Peer Group: The airport's nearest peers include Lima Airport Partners S.R.L. ('BBB+'/Stable Outlook), which serves as an international gateway airport with significant O&D (92%) and relatively low leverage (maximum net debt-to-CFADS ratio of 2.89x and base case DSCR average of 3.40x), and Aeropuerto Internacional de Tocumen ('BBB'/Negative Outlook), which serves as the main gateway to Panama and functions as both an O&D and transit facility to the region. Unlike these peers, Carrasco International Airport has a significantly lower enplanement base and weaker near-term financial coverage ratios, which limit rating upgrades in the short term.
Unlikely in the medium term, due to weak DSCR metrics up to 2019 and limited but relevant termination risk until 2018. Traffic performance consistently in line with Fitch's base case expectations could trigger a positive rating action after 2019.
Rating can be downgraded if traffic levels materially diverge from rating case projections in the mid- to long-term.
The airport's traffic performance in 2015 was slightly lower than Fitch's Rating Case (-3.3%), based on higher than expected international departing passengers (+2.6%), but lower than expected shuttle passengers (-18.1%; flights arriving from or departing to Aeroparque Jorge Newbery Airport, in the city of Buenos Aires). Also, there was no tariff increase under the Global Index Adjustment (GIA) in 2015; tariffs are USD42 per international departing passenger and USD19 per shuttle passenger.

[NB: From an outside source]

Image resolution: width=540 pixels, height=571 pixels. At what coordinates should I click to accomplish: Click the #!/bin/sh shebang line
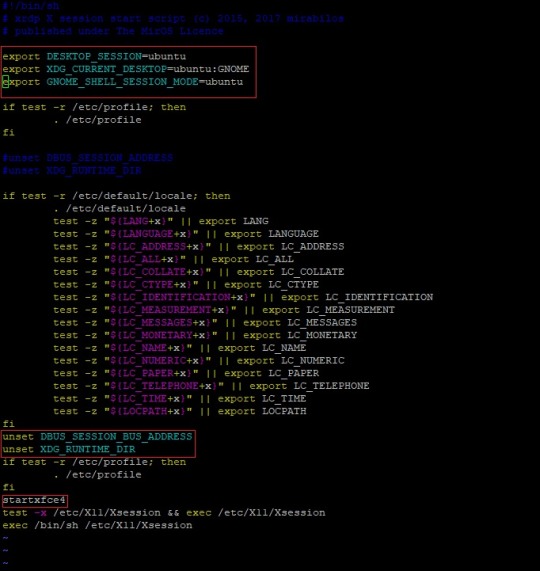coord(31,5)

The DSCR at ACI was 1.3x, in line with Fitch's rating case. Considering the debt service reserve account (DSRA) already funded at ACI and available cash at the opco, consolidated Net Debt / EBITDA was 5.85x, consistent with a 'BB+' rating.
Fitch expects 1.4% and 0.3% traffic growth for 2016 in the base and rating cases, respectively. Long-term traffic growth is expected to be higher than 2015-2016, at 2.56% and 1.48% CAGR in the 2016-2032 period. Nevertheless, debt repayment is not dependent on traffic growth as the break-even traffic annual growth rate is a negative 2.06%, considering ACI's DSRA.

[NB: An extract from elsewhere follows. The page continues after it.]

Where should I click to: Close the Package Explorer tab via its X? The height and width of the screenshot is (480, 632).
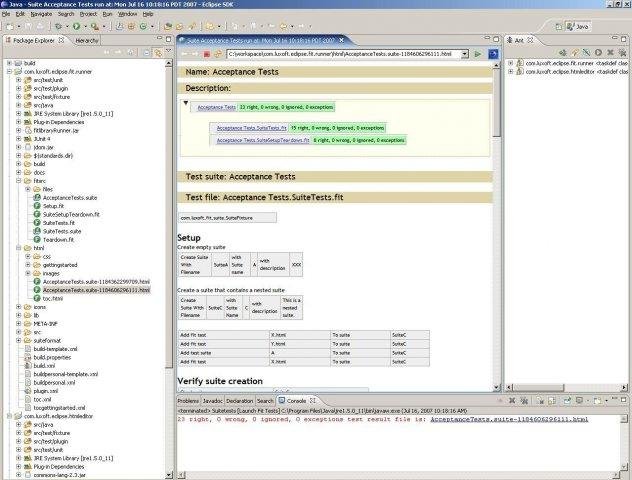(62, 40)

Additionally, no tariff increases were considered under the GIA for both cases. Under the base case, minimum DSCR is 1.25x in 2018, with an average financial coverage ratio of 1.76x; under the rating case, the minimum DSCR is 1.13x in 2018, with an average financial coverage ratio of 1.5x.

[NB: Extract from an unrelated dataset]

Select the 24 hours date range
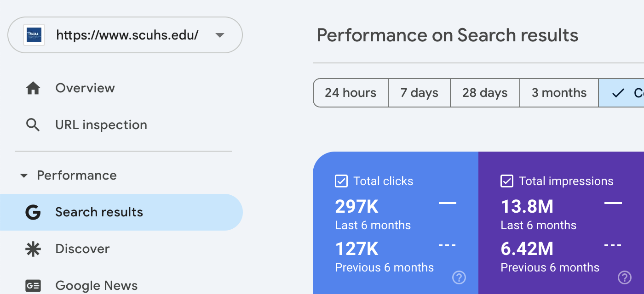644x294 pixels. [351, 93]
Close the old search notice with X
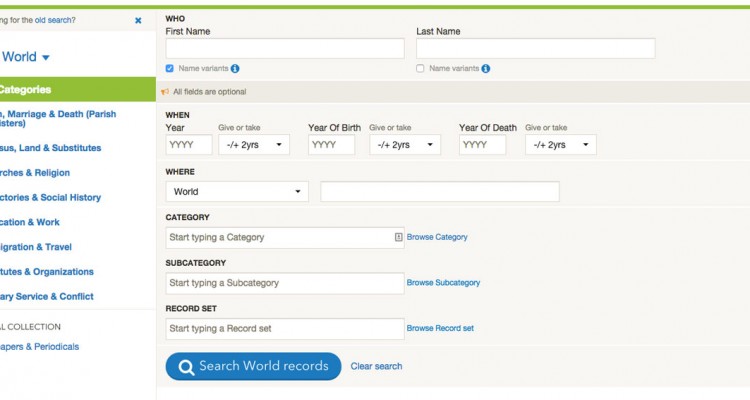This screenshot has height=400, width=750. (x=138, y=20)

The security package supporting the notes is typical for project financings and includes a pledge of 100% of the shares of the opco, PDS and a covenant to issue a guarantee from the entity; a pledge of 100% of the shares of Cerealsur S.A., direct owner of PDS's shares, and a guarantee from the entity; the transaction distribution, issuer and debt service accounts; all of the issuer's property; and all present and future payments, proceeds and claims of any kind with respect to the foregoing. The transaction includes a 'springing guarantee' covenant, which requires the opco to issue a guarantee of the rated debt following the payment in full of the opco debt in September 2021. Therefore, the rated debt will become pari passu with all senior unsecured debt at the opco because of the guarantee.